Choose Microsoft Whiteboard if your organization is centered on Microsoft 365 and Teams. It is not the deepest platform here, but it is convenient, familiar, and easy to roll out.

Tips for Choosing an Online Whiteboard

Start with your main use case. A design team, classroom, enterprise workshop group, and agile engineering team may all need an online whiteboard, but they do not need the same product.

Think about who will join the board. If clients, students, or external stakeholders need access, pay close attention to guest sharing, permissions, login requirements, and how easy it is to contribute.

Test a real session before choosing. Run a 30-minute brainstorm, retrospective, or planning meeting with the tool. Watch how quickly people add notes, move objects, vote, comment, and follow the facilitator.

Look at templates, but do not choose by template count alone. A smaller set of high-quality templates for your actual work is better than thousands of templates your team never touches.

Check integrations carefully. If your team already uses Figma, FigJam may be a natural fit. If you use Lucidchart, Lucidspark becomes more compelling. If your meetings happen in Teams, Microsoft Whiteboard may be easier to adopt.

Do not underestimate workspace management. Whiteboards become messy over time. Look for folders, projects, board permissions, naming conventions, and search features if you plan to use the tool across a team or company.

FAQ

What is the best online whiteboard overall?

Miro is the best overall online whiteboard for most teams because it supports a wide range of use cases, including brainstorming, planning, workshops, templates, diagrams, comments, and integrations. It is flexible enough for small teams but scalable enough for larger organizations.

What is the best online whiteboard for design teams?

FigJam is the best online whiteboard for many design and product teams because it connects naturally with Figma. It is especially useful for brainstorming, user journeys, design critiques, retrospectives, planning, and early product thinking.

What is the best online whiteboard for workshops?

Mural is one of the best choices for facilitated workshops because it is built around structured collaboration, templates, facilitation methods, voting, timers, and cross-functional alignment. Miro is also strong for workshops, especially when teams want a more general-purpose visual workspace.

What is the best online whiteboard for Microsoft Teams?

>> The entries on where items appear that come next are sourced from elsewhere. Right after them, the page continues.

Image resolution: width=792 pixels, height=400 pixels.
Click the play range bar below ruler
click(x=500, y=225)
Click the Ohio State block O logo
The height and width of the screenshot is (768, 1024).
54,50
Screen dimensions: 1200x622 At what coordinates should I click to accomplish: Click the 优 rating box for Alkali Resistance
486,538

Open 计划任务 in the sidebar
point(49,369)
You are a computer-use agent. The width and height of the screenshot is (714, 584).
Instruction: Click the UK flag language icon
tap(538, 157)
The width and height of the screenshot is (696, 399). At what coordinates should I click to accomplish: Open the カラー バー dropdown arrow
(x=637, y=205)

Microsoft Whiteboard is the best choice for teams that want a whiteboard directly inside Microsoft Teams and Microsoft 365. It is convenient for internal meetings, teaching, hybrid work, and organizations that already rely on Microsoft accounts and admin controls.

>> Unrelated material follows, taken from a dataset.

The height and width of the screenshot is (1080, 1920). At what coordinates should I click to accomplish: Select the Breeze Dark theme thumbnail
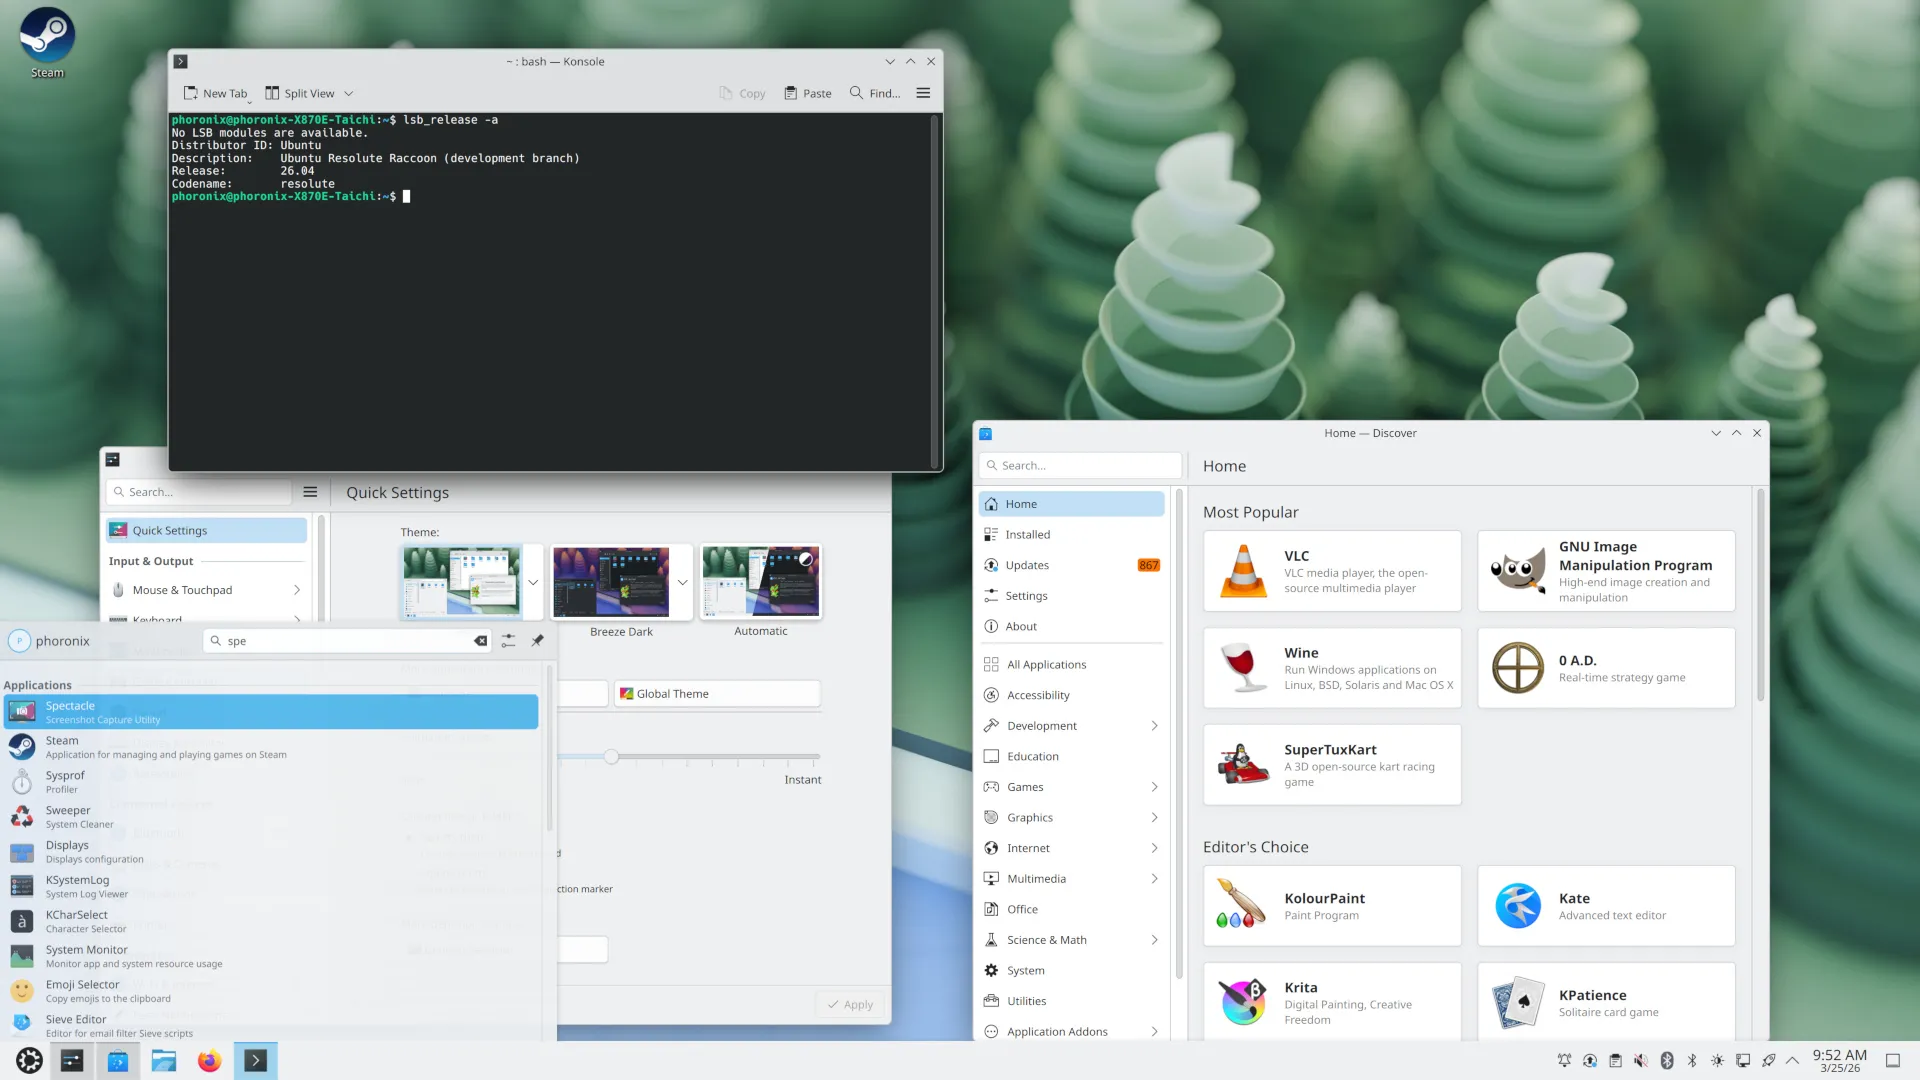tap(611, 582)
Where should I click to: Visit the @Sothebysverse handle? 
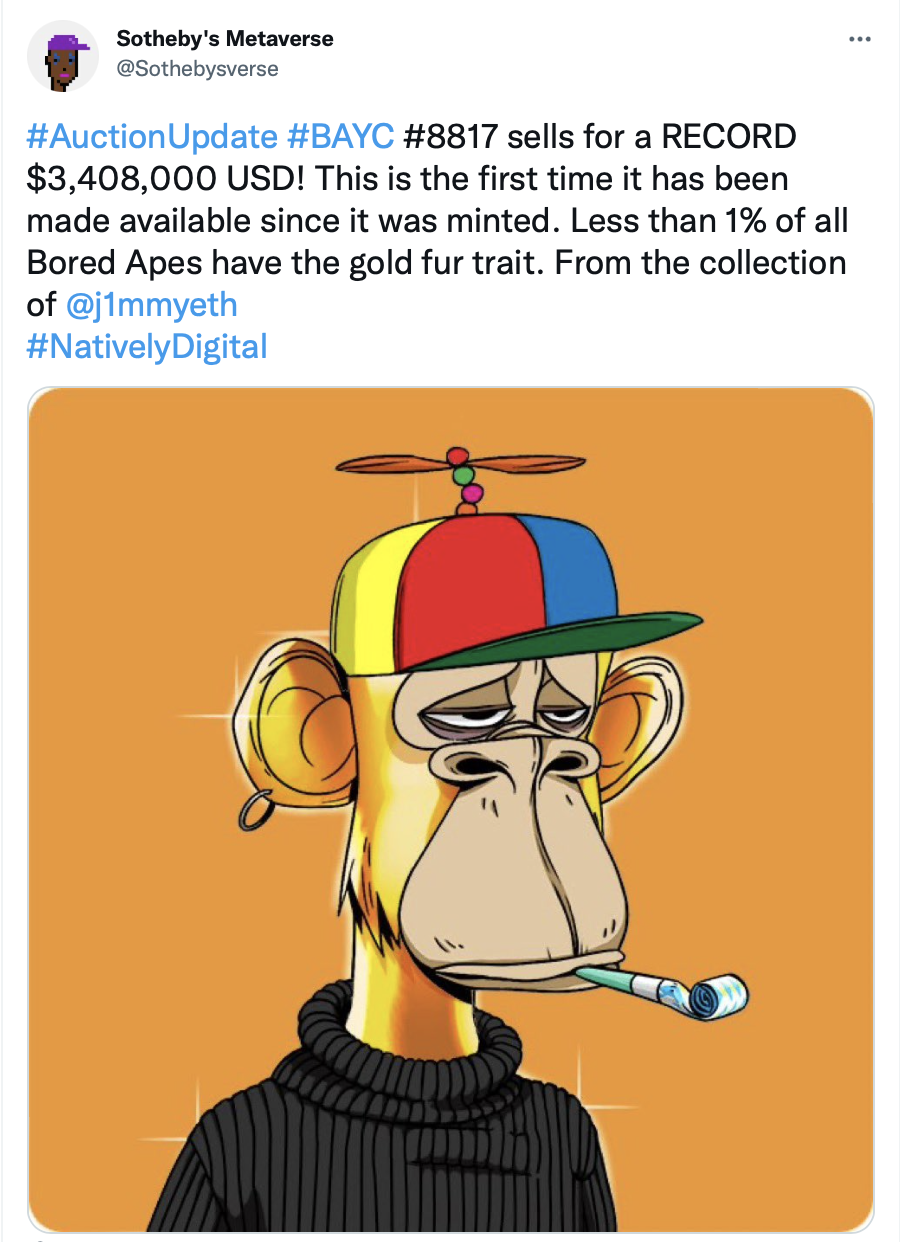197,69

Can an online whiteboard replace project management software?

Usually, no. An online whiteboard is excellent for visual thinking, brainstorming, planning, and alignment. Project management software is better for task ownership, deadlines, dependencies, reporting, and execution. Tools like Lucidspark, Miro, and Mural can help turn ideas into plans, but most teams still need a dedicated system of record.

What features should an online whiteboard have?

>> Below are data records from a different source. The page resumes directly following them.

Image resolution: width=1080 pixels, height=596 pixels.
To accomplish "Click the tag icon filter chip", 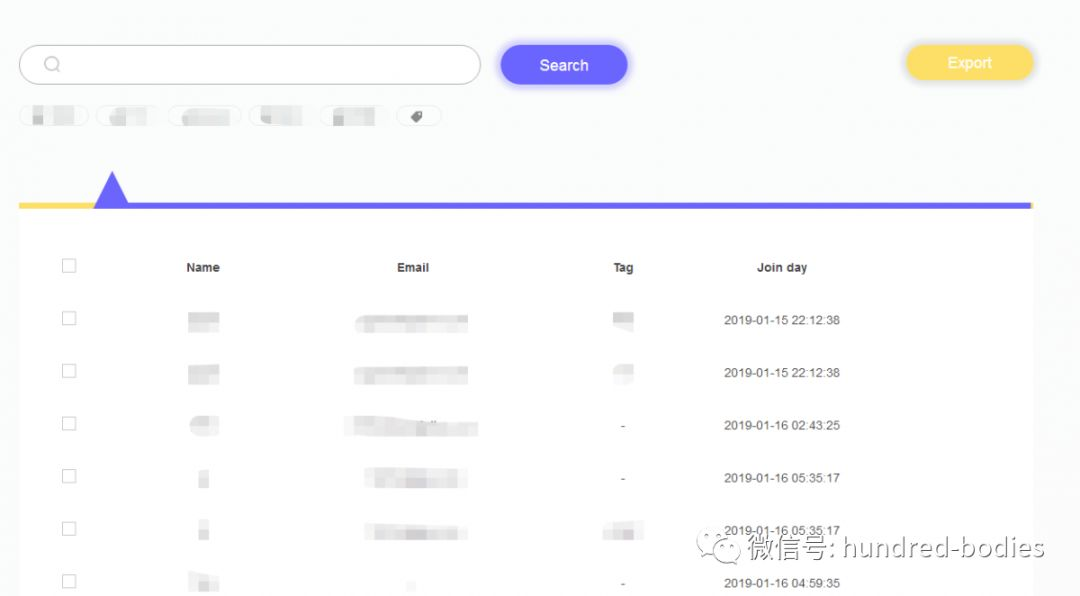I will tap(418, 117).
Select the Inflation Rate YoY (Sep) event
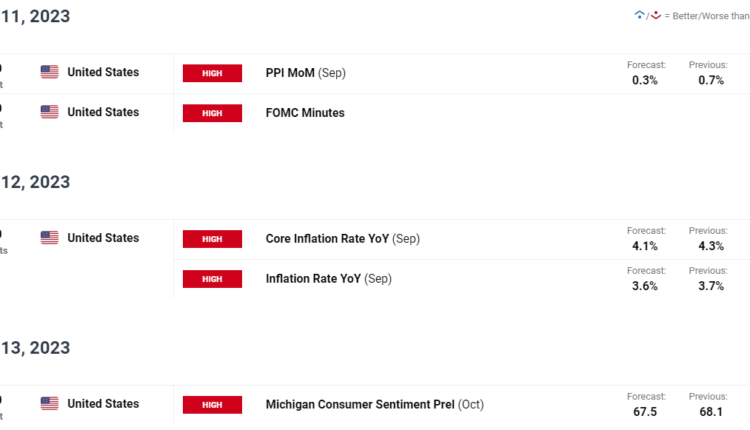This screenshot has width=750, height=430. coord(328,279)
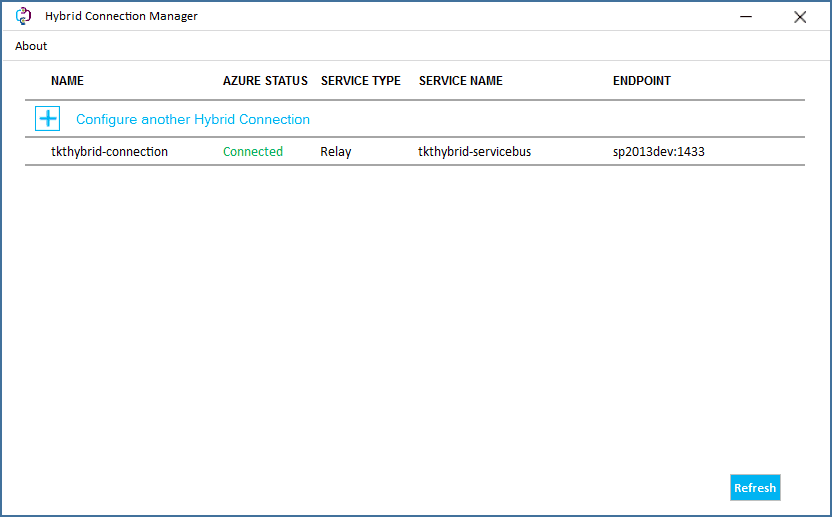Minimize the Hybrid Connection Manager window
This screenshot has height=517, width=832.
pos(746,16)
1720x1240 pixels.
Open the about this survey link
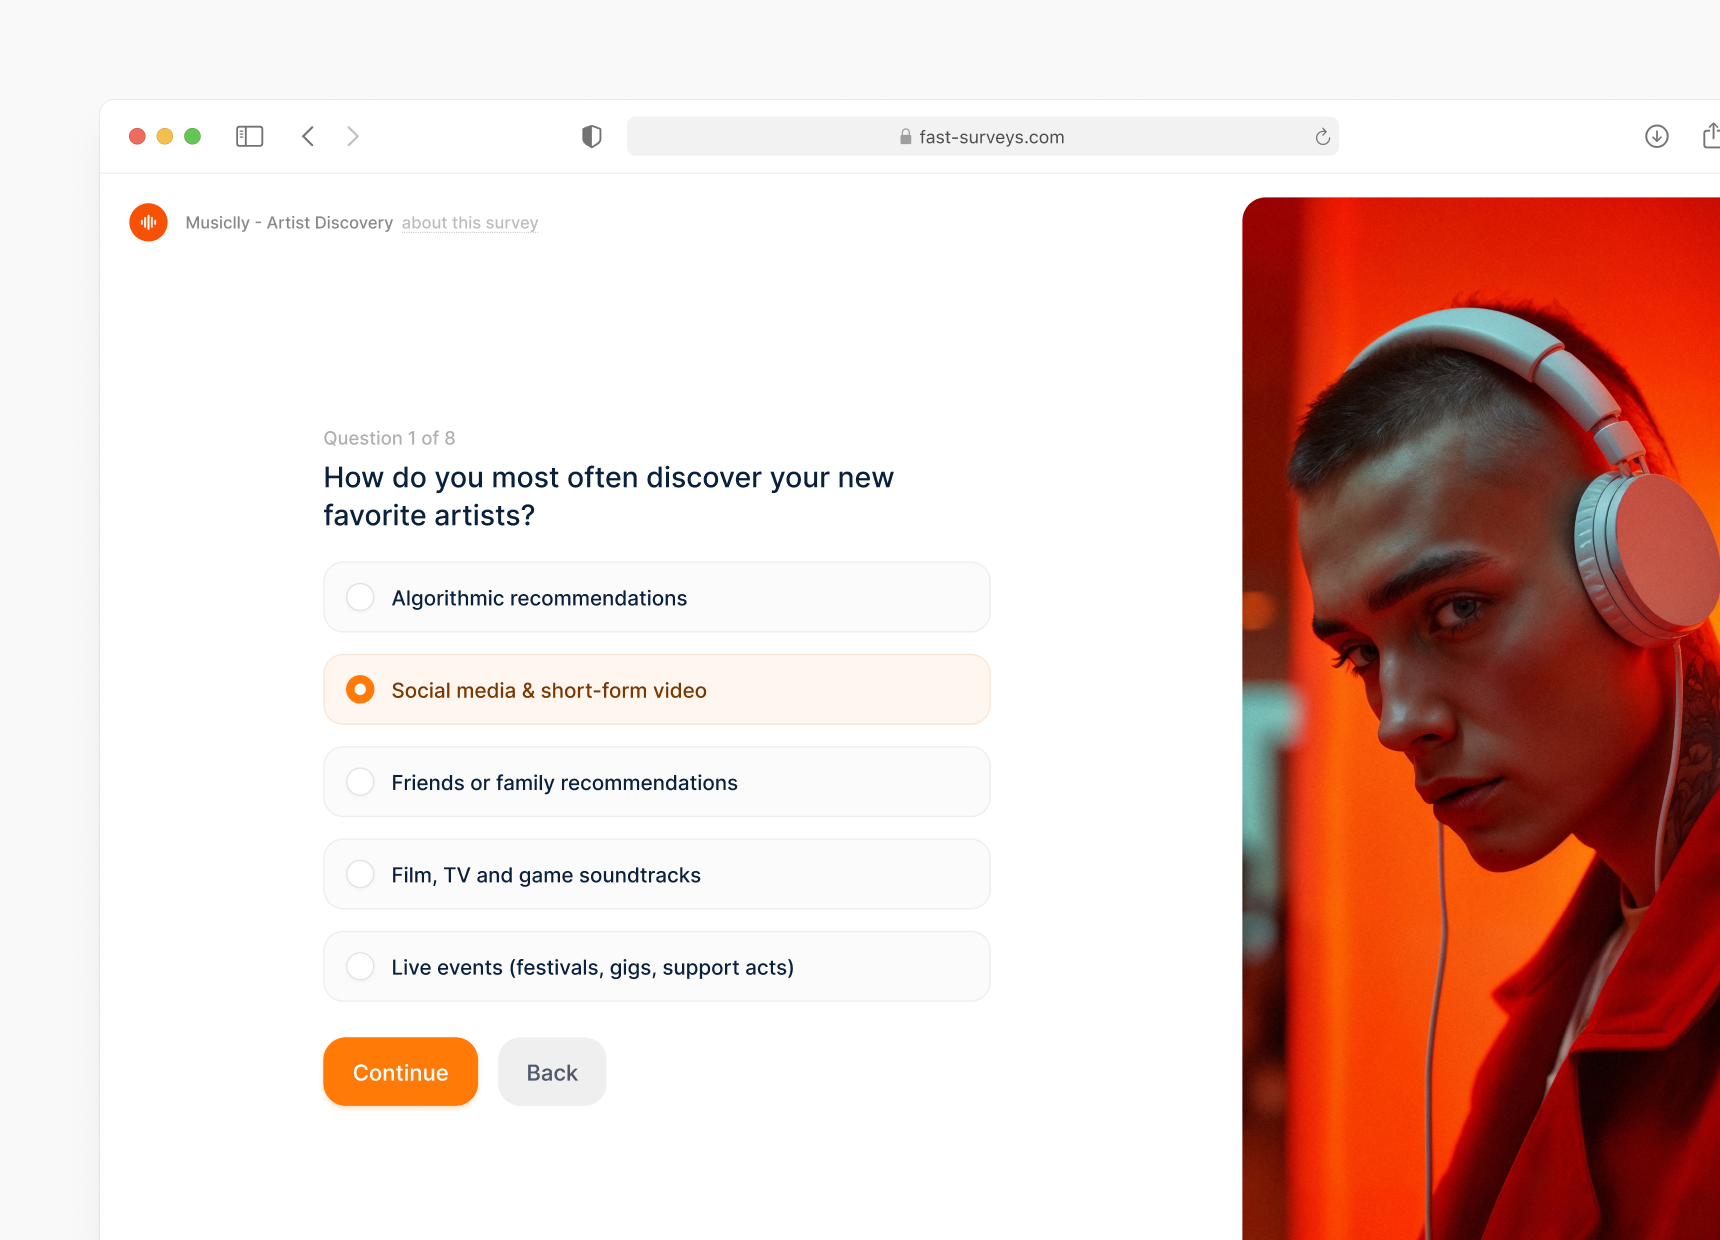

Look for sticky notes, shapes, connectors, drawing tools, comments, templates, easy sharing, real-time collaboration, voting, timers, presentation options, file uploads, integrations, permissions, and export options. The best feature set depends on whether you need casual brainstorming, classroom teaching, workshop facilitation, or structured planning.

Are free online whiteboard tools good enough?

Free online whiteboard tools can be good enough for quick brainstorms, simple meetings, teaching sessions, or personal planning. Paid plans become more useful when you need persistent boards, advanced templates, guest controls, team workspaces, integrations, security, admin features, or larger-scale collaboration.